** AIM OF THE TASK **
Repeat word for word every line of the data below, from the first through the line containing "Screenshot is 430x2385.", and stop there.

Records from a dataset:
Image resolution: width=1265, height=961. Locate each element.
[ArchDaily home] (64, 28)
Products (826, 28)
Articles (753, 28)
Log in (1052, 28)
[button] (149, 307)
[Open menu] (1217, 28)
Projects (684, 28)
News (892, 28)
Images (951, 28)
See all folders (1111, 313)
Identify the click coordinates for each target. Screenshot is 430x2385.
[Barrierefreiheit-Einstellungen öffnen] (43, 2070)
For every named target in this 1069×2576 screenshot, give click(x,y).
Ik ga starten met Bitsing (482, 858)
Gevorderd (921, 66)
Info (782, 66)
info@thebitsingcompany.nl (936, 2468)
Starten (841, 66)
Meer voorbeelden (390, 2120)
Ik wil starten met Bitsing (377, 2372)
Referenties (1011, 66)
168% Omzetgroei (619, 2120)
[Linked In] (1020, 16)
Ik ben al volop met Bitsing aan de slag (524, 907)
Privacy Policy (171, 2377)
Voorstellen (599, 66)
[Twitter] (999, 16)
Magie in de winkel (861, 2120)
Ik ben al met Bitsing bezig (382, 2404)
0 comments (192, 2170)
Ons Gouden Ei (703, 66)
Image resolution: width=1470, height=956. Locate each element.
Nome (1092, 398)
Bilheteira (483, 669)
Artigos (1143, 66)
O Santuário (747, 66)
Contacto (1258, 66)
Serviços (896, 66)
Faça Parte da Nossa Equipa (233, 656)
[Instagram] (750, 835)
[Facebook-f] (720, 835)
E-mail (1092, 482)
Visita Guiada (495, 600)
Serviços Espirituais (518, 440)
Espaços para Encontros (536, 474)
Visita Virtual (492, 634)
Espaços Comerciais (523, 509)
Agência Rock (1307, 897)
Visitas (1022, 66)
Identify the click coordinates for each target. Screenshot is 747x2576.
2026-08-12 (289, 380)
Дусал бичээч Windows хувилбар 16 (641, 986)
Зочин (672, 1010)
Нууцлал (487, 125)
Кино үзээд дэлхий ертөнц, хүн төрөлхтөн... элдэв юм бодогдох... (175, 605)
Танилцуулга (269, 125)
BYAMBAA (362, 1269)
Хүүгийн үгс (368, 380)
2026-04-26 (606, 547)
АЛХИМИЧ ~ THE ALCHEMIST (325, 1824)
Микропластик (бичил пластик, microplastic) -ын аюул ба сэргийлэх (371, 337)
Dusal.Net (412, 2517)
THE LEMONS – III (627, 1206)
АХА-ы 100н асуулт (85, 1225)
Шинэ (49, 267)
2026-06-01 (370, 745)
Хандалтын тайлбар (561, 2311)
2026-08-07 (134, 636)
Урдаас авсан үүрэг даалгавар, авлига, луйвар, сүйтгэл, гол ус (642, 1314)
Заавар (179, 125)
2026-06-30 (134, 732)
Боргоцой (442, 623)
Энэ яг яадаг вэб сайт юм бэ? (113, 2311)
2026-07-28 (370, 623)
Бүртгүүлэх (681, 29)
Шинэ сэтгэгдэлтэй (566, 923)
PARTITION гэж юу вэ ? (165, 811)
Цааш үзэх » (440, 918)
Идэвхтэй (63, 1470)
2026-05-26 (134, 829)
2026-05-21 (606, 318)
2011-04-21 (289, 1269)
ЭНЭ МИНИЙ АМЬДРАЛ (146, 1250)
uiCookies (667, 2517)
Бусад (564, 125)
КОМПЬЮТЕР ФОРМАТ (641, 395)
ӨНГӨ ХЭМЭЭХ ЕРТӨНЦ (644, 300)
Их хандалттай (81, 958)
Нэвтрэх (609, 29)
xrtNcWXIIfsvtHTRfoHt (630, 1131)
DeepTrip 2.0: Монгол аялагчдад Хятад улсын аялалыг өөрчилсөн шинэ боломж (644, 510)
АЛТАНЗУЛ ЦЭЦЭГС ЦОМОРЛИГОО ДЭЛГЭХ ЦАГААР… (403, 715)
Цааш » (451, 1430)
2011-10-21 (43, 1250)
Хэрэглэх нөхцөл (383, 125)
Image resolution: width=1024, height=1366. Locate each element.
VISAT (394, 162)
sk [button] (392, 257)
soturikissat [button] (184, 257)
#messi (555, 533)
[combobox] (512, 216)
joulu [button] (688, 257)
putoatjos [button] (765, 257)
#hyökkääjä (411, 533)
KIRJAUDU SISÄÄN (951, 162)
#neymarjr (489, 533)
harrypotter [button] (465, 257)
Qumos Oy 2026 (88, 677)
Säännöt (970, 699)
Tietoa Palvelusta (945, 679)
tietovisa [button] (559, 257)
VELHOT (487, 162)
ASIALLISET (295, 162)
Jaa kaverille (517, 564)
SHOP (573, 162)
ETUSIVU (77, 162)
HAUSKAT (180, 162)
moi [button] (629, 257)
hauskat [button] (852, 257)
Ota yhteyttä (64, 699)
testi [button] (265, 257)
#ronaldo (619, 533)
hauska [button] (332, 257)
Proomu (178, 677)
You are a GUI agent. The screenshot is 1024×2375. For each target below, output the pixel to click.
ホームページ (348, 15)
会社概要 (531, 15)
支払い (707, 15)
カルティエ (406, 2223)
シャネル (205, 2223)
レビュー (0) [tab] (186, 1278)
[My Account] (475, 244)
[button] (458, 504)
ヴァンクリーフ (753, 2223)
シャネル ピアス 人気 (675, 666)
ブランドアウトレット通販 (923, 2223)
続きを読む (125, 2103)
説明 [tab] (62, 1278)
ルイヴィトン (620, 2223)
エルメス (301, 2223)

** OUTPUT **
Image resolution: width=1265, height=961. Locate each element.
[ArchDaily home] (64, 28)
Products (826, 28)
Articles (753, 28)
Log in (1052, 28)
[button] (149, 307)
[Open menu] (1217, 28)
Projects (684, 28)
News (892, 28)
Images (951, 28)
See all folders (1111, 313)
Identify the click coordinates for each target. Screenshot is 430x2385.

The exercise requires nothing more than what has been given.